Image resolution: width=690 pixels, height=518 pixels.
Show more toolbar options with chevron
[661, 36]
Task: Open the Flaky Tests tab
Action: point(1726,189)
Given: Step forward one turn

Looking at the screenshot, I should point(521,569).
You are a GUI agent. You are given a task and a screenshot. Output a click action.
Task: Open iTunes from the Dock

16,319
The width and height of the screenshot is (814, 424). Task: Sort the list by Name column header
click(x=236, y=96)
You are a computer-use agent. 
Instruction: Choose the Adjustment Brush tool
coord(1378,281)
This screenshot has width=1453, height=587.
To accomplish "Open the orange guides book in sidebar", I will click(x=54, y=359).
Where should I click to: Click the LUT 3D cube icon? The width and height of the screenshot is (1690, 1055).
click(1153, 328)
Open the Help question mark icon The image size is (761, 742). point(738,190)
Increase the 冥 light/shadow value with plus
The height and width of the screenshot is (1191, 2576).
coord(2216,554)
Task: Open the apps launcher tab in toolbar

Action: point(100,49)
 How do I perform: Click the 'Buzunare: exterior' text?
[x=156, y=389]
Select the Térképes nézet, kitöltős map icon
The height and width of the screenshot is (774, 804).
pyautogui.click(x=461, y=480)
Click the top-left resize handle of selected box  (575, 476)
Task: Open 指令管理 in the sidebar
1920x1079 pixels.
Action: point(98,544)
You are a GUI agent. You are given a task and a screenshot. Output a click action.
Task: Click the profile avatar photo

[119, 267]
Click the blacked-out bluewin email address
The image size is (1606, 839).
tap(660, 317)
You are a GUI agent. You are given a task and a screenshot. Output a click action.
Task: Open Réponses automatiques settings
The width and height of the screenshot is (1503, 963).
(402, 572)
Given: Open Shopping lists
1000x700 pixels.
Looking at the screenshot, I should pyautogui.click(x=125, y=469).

________

Lines above that have "sidebar": copy each of them.

Task output:
To accomplish "Open the orange guides book in sidebar", I will click(x=54, y=359).
Task: Open 指令管理 in the sidebar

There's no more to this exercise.